Stored data entries:

-----

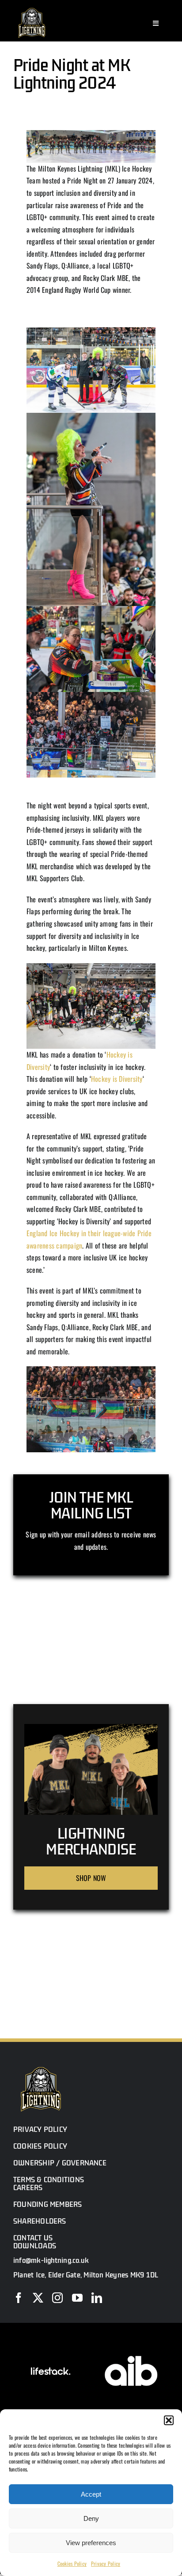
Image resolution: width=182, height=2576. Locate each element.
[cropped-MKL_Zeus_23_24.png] (31, 8)
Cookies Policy (72, 2563)
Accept (91, 2494)
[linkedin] (96, 2297)
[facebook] (18, 2297)
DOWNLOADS (34, 2246)
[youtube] (77, 2297)
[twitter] (38, 2297)
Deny (91, 2518)
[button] (168, 2420)
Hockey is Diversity (117, 1078)
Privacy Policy (105, 2563)
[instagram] (57, 2297)
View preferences (91, 2542)
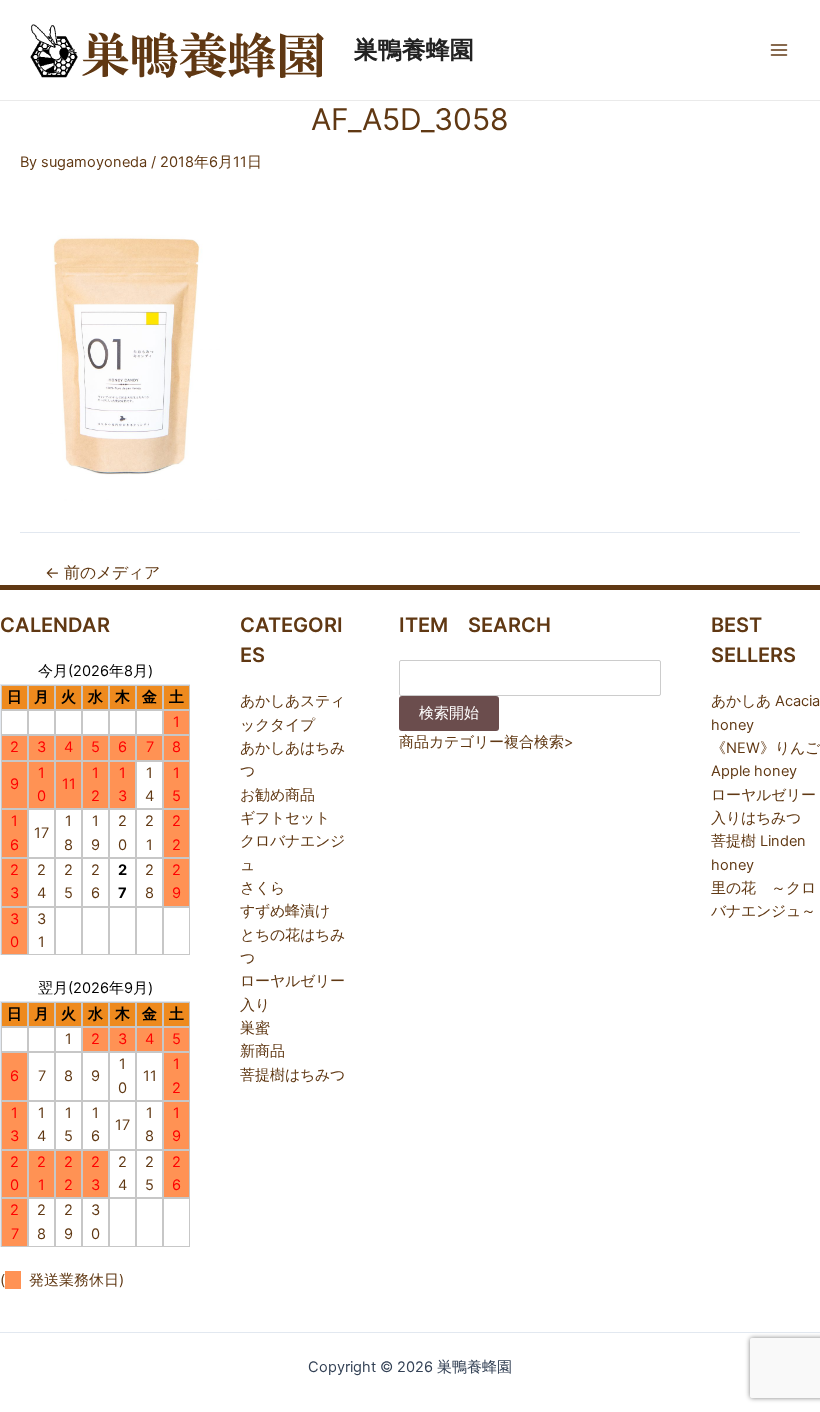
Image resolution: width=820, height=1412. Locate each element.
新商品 (262, 1051)
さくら (262, 888)
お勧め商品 (277, 795)
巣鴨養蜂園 (414, 49)
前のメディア (102, 573)
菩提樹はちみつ (292, 1075)
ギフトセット (285, 818)
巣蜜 (255, 1028)
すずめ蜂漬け (285, 911)
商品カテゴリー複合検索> (486, 742)
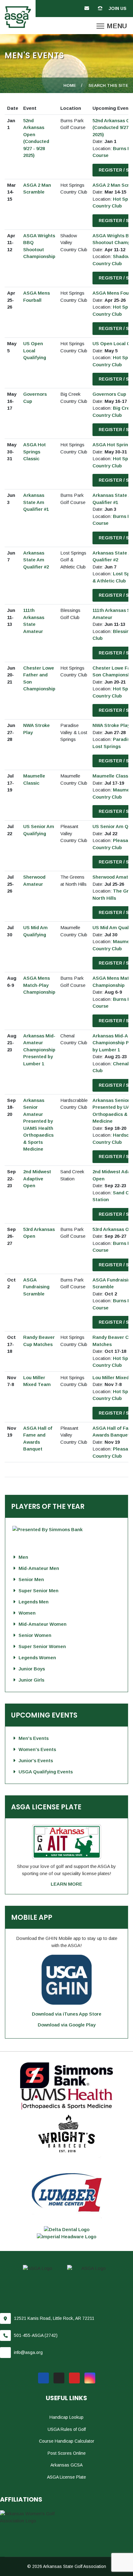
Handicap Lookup (66, 2417)
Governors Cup (109, 394)
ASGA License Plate (66, 2477)
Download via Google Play (67, 2024)
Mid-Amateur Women (42, 1624)
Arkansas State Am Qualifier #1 (36, 502)
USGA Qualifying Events (46, 1771)
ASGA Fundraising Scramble (36, 1286)
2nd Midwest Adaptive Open (37, 1178)
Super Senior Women (42, 1646)
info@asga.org (28, 2352)
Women (27, 1613)
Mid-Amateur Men (39, 1568)
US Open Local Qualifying (34, 350)
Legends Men (34, 1601)
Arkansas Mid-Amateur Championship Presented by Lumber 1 (39, 1049)
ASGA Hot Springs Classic (34, 451)
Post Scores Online (67, 2453)
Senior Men (31, 1579)
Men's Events (34, 1738)
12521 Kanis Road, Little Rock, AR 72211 (54, 2318)
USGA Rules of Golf (67, 2429)
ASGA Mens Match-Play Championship (39, 985)
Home (69, 85)
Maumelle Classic (112, 775)
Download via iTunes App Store (66, 2014)
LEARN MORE (66, 1884)
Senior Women (35, 1635)
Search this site (108, 85)
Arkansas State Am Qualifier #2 (36, 559)
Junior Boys (32, 1668)
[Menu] (112, 26)
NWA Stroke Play (111, 725)
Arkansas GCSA (66, 2464)
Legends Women (37, 1657)
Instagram (89, 2378)
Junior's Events (36, 1760)
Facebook (43, 2378)
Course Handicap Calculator (66, 2441)
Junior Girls (31, 1679)
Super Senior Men (38, 1590)
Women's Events (37, 1749)
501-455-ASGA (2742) (36, 2335)
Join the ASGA (119, 8)
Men (23, 1557)
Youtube (74, 2378)
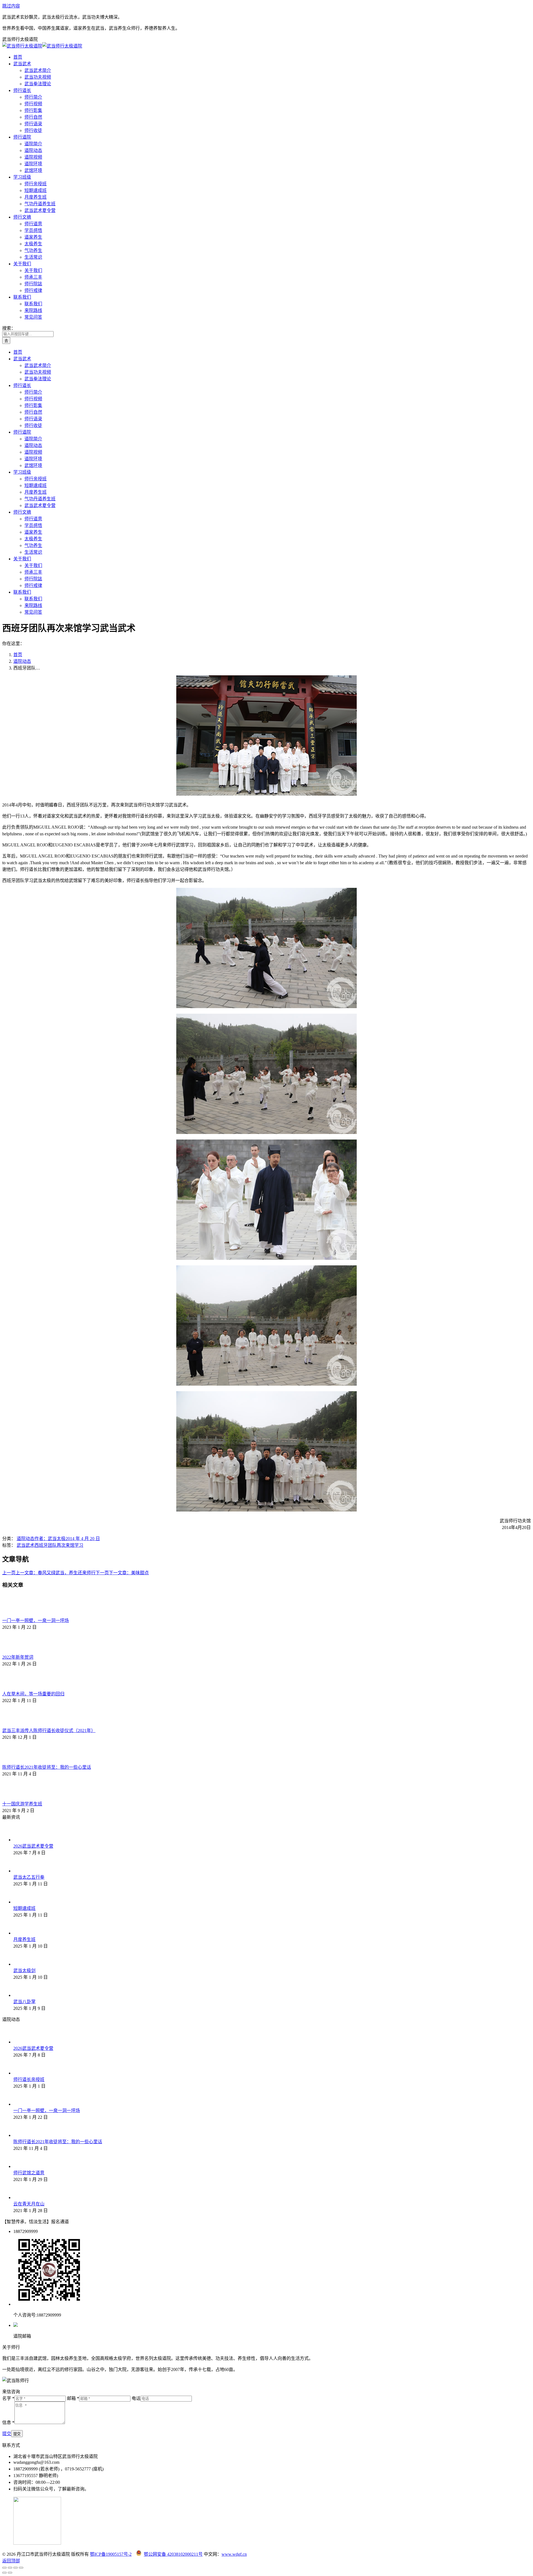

-----

## EXERCISE PROMPT
Using the records above, report each line with the string "width".

## ANSWER BOX
Image resolution: width=182, height=2576. Locate each element.
Image resolution: width=820, height=1412. Locate each element.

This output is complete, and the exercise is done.